● **INSTRUCTIONS TO FOLLOW**
Copy out the material word for word, beginning with the line that contains "Task: Open folder" and continuing through the line that contains "Action: tap(2120, 962)", with both of those lines included.

● **RECORDS FOR THIS EXERCISE**

.....

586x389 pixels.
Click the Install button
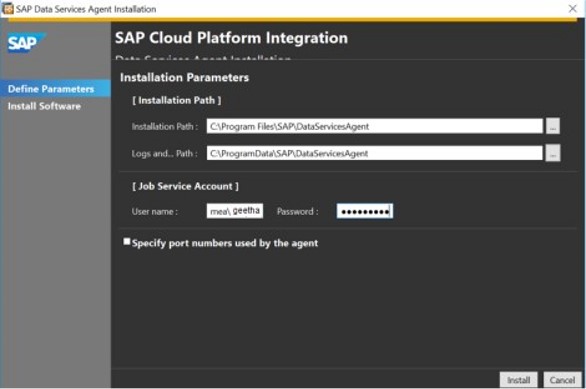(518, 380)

.....

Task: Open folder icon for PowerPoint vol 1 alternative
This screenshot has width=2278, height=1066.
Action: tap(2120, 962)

.....

● **WRITTEN RESPONSE**
Task: Open folder icon for PowerPoint vol 1 alternative
This screenshot has width=2278, height=1066.
Action: tap(2120, 962)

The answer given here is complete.